Anyway, remember chickens? I’ll tell you about chickens. And beavers. And dams.

A little brown beaver was building a dam for his family. He had been going about it for months, carefully choosing the right sized twigs and branches and placing them in an orderly fashion in the middle of the stream. He was tired, but he had to finish the dam before high tide hit the river. The she-beaver approached him during one of his coffee breaks (of course, beavers don’t drink coffee, but the applications of a coffee break are universal in the animal kingdom).

SHE-BEAVER: Honey, why aren’t you working? The water level is already rising.
HE-BEAVER: Why do I even bother? I mean, I just want to know the reason to it all, I’m sure building a dam won’t mean a damn in the river of time.
SHE-BEAVER: The reason to it all? What’s with the metaphysics, love?
HE-BEAVER: What is the purpose of this all? I mean, I build this dam, then next spring we move out, find a new river, and I start to build another dam. It’s not very fulfilling.
SHE-BEAVER: But darling, we’re not chickens. They alone have the answer.
HE-BEAVER: Do you know the answer?
SHE-BEAVER: Well, I can make an educated guess.
HE-BEAVER: Do share, my beautiful furball.
SHE-BEAVER: When you kill a chicken, either by cutting off its head or just breaking its neck, it keeps on running.
HE-BEAVER: Ah, hence the saying: “Run around like a headless chicken.”
SHE-BEAVER: Exactly. A chicken’s brain only regulates its body functions, leaving its limbic system intact thus giving the illusion of life. As soon as you become one with the knowledge of a chicken’s post-mortem afflictions, you too, my dear, will be one with everything.
HE-BEAVER: So you’re saying our lot in life is to work like we’re already dead?
SHE-BEAVER: Exactly. Now get to it, or I’ll have to try the chicken treatment on you.
HE-BEAVER: Yes, honey.

And that, my dear friend, is the answer to it all. Chickens. They don’t need money. They don’t need education.
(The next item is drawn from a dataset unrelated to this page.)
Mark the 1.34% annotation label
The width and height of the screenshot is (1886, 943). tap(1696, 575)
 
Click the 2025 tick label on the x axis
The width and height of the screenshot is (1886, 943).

They don’t need to ponder the morality of their choices. They don’t need a public transportation system. They can live a full life, knowing that once they die, they’ll still be a contribution to the machinations of the world.

We should all learn from chickens. Why spend our time worrying about the doing-that, howareyou and all other intricacies of society? Once we adopt the chicken mode of thought, we will truly be one with the universe.

Yours sincerely,

PS. Could you sport me 800 euros to soothe an enraged taxi driver who’s got my keys as collateral for the twelve hour unpaid odyssey last night?

Chickens. The simplistic beauty of it all struck me like a ten ton sledgehammer would strike a quail egg, if it ever had the chance.